** START OF Extracted information **

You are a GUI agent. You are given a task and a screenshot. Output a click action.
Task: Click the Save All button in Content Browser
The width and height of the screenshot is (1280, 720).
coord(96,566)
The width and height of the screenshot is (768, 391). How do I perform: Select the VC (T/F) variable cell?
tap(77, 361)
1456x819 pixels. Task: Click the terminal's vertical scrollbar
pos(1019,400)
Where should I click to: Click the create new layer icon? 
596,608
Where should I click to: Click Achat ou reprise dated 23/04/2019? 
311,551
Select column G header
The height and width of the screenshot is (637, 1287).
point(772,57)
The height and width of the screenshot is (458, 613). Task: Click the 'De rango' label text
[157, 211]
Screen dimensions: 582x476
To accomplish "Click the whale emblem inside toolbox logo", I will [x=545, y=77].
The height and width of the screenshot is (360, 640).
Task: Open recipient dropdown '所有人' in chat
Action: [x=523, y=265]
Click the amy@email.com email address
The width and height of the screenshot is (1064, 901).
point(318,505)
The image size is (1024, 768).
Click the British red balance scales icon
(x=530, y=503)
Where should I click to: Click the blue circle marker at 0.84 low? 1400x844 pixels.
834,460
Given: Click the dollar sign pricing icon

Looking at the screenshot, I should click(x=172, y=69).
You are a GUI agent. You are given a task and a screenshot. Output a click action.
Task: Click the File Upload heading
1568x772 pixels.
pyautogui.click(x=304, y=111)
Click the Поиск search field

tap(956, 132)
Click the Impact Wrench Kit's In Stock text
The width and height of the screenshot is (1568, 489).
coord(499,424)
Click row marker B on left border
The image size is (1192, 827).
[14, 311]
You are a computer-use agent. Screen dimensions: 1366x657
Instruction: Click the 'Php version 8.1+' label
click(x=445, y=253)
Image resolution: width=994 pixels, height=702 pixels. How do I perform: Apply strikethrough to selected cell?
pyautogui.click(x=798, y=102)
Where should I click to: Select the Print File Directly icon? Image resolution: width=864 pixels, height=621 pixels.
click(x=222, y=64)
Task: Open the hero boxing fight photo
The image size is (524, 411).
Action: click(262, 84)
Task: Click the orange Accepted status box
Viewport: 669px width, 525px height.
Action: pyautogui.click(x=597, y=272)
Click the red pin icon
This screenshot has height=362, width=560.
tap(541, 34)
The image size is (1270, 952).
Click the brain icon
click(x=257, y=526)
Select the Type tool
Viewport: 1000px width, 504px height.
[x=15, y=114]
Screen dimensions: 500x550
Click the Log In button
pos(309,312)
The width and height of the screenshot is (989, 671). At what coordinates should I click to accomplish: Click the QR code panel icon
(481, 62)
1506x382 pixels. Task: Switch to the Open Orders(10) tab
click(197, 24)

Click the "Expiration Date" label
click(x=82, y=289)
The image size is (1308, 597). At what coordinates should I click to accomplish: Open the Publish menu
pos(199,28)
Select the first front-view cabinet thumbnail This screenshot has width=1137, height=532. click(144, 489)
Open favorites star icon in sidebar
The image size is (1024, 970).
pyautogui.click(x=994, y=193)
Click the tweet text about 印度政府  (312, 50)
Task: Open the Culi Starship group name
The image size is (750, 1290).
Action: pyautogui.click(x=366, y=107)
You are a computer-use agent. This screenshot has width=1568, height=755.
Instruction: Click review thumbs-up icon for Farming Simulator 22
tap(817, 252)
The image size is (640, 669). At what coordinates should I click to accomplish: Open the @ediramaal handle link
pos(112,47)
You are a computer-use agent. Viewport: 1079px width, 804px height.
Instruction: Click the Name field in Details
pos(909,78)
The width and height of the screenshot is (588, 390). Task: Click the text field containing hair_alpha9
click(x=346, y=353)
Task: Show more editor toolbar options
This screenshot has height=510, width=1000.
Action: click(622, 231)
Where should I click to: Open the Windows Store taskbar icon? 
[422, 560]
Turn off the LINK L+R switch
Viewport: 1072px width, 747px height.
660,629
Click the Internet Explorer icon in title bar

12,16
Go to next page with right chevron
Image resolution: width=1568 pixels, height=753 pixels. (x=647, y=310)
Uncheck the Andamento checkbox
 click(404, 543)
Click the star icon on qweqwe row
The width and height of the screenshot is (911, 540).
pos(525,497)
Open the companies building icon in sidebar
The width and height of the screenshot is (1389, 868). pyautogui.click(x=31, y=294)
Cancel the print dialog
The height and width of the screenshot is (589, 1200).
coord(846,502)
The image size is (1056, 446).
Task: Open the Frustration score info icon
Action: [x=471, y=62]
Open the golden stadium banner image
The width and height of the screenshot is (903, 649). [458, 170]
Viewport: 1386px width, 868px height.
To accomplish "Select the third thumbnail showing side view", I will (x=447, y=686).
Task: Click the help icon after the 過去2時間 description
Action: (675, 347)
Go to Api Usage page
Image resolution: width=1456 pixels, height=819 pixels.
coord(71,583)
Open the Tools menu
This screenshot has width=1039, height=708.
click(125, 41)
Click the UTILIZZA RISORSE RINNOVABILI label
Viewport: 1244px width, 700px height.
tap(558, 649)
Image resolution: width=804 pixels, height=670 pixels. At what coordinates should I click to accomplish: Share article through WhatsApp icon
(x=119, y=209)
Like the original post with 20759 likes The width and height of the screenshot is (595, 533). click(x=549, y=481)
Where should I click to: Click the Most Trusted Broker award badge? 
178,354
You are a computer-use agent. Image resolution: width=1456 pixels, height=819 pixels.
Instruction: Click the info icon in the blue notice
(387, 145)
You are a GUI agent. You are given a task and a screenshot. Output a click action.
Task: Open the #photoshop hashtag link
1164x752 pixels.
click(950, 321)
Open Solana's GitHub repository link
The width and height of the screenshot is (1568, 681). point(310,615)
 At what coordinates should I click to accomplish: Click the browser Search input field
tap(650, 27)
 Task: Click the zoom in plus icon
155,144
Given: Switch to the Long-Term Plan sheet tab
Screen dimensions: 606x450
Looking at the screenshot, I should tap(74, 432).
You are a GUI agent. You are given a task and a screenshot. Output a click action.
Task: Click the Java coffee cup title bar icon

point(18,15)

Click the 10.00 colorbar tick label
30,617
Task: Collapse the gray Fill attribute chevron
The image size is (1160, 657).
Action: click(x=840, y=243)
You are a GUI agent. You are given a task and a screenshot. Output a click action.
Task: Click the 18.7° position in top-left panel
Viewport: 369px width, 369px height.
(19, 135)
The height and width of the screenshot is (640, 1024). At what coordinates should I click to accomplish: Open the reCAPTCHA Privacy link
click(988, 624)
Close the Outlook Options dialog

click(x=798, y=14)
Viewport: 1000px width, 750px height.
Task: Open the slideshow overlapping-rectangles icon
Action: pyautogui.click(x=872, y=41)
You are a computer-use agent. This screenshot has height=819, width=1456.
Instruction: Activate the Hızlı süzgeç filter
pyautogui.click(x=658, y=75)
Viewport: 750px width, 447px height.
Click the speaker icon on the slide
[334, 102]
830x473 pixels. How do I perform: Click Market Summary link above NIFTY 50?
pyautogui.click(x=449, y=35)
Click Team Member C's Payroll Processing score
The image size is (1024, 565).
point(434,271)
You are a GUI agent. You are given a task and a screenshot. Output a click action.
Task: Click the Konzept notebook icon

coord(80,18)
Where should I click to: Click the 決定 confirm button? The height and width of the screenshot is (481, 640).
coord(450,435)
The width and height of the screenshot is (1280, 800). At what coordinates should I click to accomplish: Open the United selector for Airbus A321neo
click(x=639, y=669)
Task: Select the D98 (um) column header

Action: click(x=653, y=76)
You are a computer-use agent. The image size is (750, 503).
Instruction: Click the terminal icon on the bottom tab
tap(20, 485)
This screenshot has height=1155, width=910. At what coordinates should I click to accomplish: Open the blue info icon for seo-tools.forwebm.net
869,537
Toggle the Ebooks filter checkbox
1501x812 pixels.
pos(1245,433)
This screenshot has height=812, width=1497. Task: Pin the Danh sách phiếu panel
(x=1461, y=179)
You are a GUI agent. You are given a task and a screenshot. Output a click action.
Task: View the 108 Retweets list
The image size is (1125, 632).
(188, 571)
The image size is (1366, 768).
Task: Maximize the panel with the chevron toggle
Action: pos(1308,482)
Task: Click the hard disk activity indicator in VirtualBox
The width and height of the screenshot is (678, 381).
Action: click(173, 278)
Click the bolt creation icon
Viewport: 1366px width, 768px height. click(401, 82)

** END OF Extracted information **

**Your objective**
Please rewrite the rows from the line containing "Select the first" to the line containing "pos(909,78)", including both of those lines, with every coordinate in the answers offset by -137.

**Expected output**
Select the first front-view cabinet thumbnail This screenshot has width=1137, height=532. click(7, 352)
Open favorites star icon in sidebar
The image size is (1024, 970).
pyautogui.click(x=857, y=56)
Click the tweet text about 印度政府  (175, -87)
Task: Open the Culi Starship group name
The image size is (750, 1290).
Action: pyautogui.click(x=229, y=-30)
You are a computer-use agent. This screenshot has width=1568, height=755.
Instruction: Click review thumbs-up icon for Farming Simulator 22
tap(680, 115)
The image size is (640, 669). At what coordinates should I click to accomplish: Open the @ediramaal handle link
pos(-25,-90)
You are a computer-use agent. Viewport: 1079px width, 804px height.
Instruction: Click the Name field in Details
pos(772,-59)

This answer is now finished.